Chief Executive Officer Richard Cantz Ben McCanna/Staff Photographer

It doesn’t take Rich Cantz long to come up with what he believes is the most positive recent change at Goodwill Northern New England, which he has led for the past five years.

For years, he said, the focus in northern New England and in most Goodwill operations nationwide has been helping people find jobs. But that’s just one piece of assistance the Gorham-based nonprofit social organization now provides, he said.

“We focus on the whole person,” he said, which means not just helping someone find a job, but also determining whether they need child care, transportation or help finding housing. “We care deeply that if you want to work, you deserve to work.”
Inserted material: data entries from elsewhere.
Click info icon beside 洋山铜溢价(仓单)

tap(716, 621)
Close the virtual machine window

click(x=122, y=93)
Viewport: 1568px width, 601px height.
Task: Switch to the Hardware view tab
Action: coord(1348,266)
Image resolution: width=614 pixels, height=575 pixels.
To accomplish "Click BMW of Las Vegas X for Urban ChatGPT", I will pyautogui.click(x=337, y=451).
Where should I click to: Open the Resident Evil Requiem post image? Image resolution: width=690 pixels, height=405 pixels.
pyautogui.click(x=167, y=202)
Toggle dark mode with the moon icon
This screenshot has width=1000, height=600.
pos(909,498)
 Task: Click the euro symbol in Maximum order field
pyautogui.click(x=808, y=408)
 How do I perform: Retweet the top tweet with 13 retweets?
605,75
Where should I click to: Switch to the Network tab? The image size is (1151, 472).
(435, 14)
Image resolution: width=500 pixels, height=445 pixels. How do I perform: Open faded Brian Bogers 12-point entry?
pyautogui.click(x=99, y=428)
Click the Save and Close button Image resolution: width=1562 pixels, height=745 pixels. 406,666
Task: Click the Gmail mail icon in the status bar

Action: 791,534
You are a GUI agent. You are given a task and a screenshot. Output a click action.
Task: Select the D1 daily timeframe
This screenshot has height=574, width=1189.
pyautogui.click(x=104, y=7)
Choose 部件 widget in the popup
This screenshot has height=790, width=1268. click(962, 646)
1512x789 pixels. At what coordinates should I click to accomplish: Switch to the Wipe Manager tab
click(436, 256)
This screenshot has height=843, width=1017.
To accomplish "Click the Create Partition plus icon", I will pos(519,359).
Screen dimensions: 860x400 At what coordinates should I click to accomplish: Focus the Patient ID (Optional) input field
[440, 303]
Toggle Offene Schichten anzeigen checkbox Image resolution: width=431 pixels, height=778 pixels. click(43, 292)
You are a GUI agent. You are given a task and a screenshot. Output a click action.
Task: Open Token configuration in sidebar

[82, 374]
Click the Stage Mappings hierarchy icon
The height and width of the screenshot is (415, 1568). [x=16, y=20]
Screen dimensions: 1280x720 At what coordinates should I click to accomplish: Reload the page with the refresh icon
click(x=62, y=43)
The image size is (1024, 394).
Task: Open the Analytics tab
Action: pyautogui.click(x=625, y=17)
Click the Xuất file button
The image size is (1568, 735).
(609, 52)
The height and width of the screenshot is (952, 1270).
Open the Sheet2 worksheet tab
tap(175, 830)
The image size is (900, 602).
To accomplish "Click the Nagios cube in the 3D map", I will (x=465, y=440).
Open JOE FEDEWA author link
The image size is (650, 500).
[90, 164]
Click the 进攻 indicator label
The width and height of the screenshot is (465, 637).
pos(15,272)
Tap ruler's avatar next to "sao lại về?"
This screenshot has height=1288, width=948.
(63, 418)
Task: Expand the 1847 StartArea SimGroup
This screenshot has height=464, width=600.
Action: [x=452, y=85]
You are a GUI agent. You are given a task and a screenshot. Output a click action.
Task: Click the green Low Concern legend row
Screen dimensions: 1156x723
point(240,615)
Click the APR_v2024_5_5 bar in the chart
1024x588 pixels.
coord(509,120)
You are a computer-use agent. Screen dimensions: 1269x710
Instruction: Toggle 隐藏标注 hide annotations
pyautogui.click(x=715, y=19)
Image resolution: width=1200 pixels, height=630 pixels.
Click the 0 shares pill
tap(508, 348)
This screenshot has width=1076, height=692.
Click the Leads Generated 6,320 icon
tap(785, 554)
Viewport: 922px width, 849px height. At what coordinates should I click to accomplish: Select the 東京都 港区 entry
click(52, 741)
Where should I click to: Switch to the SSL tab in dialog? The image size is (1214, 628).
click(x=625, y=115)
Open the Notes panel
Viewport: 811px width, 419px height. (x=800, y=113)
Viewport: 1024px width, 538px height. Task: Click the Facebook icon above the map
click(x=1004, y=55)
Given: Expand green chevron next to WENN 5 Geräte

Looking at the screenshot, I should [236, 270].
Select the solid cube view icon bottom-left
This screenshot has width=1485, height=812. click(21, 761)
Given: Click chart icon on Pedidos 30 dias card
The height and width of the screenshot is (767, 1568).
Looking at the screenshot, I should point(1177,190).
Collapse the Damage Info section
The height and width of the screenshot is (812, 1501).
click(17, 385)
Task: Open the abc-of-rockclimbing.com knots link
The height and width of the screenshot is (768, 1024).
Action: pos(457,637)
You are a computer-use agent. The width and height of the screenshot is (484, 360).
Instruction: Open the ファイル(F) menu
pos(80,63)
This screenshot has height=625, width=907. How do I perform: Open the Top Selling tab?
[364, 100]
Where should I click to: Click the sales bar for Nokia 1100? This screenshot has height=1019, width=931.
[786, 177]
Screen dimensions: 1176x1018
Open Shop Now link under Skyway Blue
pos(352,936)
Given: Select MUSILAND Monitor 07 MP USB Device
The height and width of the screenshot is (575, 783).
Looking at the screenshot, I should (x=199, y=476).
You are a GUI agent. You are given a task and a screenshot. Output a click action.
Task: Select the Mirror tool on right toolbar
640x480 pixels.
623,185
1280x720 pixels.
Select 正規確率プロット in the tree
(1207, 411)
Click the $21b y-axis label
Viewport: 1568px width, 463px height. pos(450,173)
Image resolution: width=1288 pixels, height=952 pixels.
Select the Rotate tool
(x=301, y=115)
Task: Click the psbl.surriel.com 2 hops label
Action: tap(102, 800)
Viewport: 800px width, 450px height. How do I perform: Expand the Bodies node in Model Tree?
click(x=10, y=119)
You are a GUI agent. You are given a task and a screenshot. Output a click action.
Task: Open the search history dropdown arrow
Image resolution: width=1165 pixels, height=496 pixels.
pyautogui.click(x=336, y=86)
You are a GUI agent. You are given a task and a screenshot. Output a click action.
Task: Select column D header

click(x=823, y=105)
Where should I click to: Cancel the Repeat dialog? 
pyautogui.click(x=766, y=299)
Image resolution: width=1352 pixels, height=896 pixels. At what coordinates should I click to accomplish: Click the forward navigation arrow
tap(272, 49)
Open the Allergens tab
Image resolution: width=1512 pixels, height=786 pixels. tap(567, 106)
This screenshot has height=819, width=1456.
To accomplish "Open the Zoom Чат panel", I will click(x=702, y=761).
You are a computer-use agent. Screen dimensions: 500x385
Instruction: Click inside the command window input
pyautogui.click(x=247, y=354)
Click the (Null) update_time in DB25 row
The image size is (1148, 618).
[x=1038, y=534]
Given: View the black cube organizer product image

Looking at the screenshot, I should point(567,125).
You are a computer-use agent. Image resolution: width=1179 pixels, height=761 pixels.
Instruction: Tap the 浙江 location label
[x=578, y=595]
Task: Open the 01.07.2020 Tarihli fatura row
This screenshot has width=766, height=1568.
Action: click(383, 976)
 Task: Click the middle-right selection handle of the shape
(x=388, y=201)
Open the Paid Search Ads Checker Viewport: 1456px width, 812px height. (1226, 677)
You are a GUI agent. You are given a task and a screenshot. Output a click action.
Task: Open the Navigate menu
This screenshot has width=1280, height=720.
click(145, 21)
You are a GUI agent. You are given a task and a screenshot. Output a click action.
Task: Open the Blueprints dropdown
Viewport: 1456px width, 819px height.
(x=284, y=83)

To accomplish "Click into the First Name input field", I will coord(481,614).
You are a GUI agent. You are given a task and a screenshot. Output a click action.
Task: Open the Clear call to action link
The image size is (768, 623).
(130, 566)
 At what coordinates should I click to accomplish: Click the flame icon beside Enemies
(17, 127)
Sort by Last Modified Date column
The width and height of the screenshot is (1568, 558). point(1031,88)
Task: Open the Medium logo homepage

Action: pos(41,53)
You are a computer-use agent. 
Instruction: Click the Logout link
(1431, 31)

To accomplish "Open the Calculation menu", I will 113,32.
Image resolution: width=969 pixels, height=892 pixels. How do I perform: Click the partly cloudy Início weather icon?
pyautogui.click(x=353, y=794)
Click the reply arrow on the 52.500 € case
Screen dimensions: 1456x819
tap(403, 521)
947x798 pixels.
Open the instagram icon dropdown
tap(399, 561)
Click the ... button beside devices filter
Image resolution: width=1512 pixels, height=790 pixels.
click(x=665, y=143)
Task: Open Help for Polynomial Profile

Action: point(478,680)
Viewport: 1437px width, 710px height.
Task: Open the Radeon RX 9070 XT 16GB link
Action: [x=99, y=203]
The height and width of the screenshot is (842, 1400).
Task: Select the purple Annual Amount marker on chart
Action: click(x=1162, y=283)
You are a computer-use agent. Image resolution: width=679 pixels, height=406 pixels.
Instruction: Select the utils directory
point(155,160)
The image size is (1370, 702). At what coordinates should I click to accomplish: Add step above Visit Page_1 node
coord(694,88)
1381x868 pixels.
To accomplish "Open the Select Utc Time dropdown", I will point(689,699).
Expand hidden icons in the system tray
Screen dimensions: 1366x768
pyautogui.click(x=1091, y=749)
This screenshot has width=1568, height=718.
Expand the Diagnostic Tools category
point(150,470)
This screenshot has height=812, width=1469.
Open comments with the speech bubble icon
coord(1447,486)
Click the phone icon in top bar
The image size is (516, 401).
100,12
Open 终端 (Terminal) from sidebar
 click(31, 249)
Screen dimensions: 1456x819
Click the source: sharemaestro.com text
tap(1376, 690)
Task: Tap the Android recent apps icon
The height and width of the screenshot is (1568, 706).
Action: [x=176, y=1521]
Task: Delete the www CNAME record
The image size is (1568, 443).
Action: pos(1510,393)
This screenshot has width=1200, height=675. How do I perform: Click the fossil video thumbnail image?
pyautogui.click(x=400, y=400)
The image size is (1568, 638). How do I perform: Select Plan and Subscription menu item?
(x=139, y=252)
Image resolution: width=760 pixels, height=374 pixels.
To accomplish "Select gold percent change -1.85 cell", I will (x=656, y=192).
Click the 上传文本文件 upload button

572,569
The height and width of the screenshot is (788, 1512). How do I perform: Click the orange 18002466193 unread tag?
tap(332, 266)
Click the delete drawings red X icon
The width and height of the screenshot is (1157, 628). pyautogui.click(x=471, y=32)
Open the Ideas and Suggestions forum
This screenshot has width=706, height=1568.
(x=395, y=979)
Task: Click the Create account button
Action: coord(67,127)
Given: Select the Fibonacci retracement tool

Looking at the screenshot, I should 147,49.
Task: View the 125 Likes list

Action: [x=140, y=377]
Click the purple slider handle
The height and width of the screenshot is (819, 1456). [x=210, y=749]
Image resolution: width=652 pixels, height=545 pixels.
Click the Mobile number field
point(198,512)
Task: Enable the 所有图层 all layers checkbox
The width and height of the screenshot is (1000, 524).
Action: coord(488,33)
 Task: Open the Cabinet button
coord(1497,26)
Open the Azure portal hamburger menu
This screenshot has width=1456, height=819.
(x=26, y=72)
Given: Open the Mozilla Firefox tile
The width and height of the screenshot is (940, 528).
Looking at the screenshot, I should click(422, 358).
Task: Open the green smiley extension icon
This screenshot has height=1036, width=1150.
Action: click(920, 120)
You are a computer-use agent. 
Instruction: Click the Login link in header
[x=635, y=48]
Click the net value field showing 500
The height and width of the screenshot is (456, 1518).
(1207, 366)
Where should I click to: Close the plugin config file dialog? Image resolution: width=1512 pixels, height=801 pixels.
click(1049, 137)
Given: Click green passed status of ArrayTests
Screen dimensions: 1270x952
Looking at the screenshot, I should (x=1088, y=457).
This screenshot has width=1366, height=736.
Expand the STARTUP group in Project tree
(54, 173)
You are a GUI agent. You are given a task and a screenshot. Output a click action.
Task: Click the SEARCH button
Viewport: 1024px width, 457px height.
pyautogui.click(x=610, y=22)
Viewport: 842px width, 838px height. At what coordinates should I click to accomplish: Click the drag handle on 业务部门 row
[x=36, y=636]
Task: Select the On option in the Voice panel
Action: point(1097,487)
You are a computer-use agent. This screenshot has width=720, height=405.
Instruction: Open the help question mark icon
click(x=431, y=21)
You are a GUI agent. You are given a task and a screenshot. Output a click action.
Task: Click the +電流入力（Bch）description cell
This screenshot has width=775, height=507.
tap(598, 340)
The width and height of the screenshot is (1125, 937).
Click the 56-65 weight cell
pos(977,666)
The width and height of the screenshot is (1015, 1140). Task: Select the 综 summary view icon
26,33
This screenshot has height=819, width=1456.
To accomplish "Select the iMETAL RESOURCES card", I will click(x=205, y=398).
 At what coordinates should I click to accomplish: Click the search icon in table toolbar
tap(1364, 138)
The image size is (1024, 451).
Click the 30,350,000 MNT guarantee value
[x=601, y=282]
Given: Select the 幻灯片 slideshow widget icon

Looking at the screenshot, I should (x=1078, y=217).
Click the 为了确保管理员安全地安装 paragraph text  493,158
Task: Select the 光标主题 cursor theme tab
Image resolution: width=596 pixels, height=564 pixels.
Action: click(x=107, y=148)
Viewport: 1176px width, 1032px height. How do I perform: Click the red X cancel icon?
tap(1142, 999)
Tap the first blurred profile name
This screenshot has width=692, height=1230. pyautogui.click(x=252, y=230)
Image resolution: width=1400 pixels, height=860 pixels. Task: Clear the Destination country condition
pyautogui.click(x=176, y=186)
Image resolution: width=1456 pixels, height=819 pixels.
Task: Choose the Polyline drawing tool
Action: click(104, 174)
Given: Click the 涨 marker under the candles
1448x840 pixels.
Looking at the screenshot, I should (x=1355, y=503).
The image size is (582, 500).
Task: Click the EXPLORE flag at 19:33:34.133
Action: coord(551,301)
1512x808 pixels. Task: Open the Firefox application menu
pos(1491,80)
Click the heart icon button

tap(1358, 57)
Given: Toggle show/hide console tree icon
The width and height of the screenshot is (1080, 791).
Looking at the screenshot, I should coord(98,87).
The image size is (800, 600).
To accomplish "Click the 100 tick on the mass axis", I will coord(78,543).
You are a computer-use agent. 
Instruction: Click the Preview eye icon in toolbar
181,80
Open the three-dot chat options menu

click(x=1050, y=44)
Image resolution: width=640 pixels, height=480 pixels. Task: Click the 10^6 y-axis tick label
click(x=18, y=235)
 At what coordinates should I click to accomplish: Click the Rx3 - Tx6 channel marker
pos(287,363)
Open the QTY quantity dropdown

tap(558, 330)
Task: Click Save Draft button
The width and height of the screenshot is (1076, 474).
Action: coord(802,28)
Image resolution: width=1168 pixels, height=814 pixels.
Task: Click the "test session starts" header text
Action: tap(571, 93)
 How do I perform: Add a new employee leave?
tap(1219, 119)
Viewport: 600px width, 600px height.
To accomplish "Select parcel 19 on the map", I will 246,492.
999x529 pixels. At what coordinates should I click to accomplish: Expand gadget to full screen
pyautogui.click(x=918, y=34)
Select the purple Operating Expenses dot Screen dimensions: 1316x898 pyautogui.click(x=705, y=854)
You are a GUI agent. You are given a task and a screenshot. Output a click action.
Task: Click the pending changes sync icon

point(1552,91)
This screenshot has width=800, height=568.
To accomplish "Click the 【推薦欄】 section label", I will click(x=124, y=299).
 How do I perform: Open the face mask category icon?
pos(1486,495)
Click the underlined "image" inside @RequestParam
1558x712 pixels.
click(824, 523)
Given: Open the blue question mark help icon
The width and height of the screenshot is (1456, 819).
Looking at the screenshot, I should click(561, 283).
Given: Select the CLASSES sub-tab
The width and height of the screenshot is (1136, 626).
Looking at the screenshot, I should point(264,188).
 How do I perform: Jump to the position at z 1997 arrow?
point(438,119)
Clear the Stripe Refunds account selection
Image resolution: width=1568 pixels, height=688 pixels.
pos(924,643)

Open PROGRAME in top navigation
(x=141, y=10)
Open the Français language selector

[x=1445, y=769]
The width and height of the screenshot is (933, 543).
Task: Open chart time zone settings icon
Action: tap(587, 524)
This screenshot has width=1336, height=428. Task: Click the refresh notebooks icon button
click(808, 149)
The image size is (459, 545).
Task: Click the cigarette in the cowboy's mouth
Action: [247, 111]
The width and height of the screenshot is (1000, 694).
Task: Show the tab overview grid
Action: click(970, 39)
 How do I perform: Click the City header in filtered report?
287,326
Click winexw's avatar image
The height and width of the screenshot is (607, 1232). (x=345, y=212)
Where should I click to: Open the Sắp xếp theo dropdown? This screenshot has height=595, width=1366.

Broadening the focus beyond helping people find jobs “was a pivot,” Cantz said. “It has really changed how we think about supporting both our own employees as well as the people who come to us looking for employment.”

Cantz, president and CEO at Goodwill Northern New England, announced this week that he will be stepping down from the organization he joined 20 years ago as director of the Goodwill Fund, the group’s fundraising arm.

Most people know Goodwill for its stores, where donated goods – clothes, toys, books and furniture – are sold. The low prices at the 29 stores bring in bargain hunters – and also the money Goodwill uses to underwrite its social services, community, training and job placement programs in Maine, New Hampshire and part of Vermont.


Goodwill Northern New England also runs 18 group homes, two brain injury clinics, support programs for adults with disabilities and a commercial cleaning business that provides jobs for more than 50 people.

Goodwill Northern New England’s retail operations brought in $34.4 million in revenue in 2020, according to its IRS filing for that year. The stores also employed about 1,000 of the organization’s roughly 1,500 permanent employees. Cantz said the IRS filing suggests that Goodwill Northern New England has about 3,000 employees, but that includes a large number hired short term as they transition to other jobs.

Cantz said Wednesday that finding people jobs is central to the organization and particularly critical as Maine deals with a labor shortage. He said Goodwill orients its social programs “through the lens of employment. It’s critical and central to all that.”

Jobs, he said, help build social capital and provide “connective tissue to the community” for those who have had a lot of instability in their lives.

Cantz has provided a solid basis for Goodwill Northern New England to meet its goal of moving 10,000 people into stable situations by 2027, said Pete Groth, the organization’s board chair, in a statement on the organization’s website.

The board, he said, will begin the search for a new leader and hopes to have one in place before Cantz leaves around the end of the year. Cantz earned $206,000 in 2020, according to the IRS filing.

Cantz said he will help the board find his replacement if it asks. At 51, he said, he doesn’t plan to retire, but has no firm idea what he will do next.

“I wouldn’t call it retirement quite yet,” he said. “It’s something I’ve never done – I’ll take a little pause.”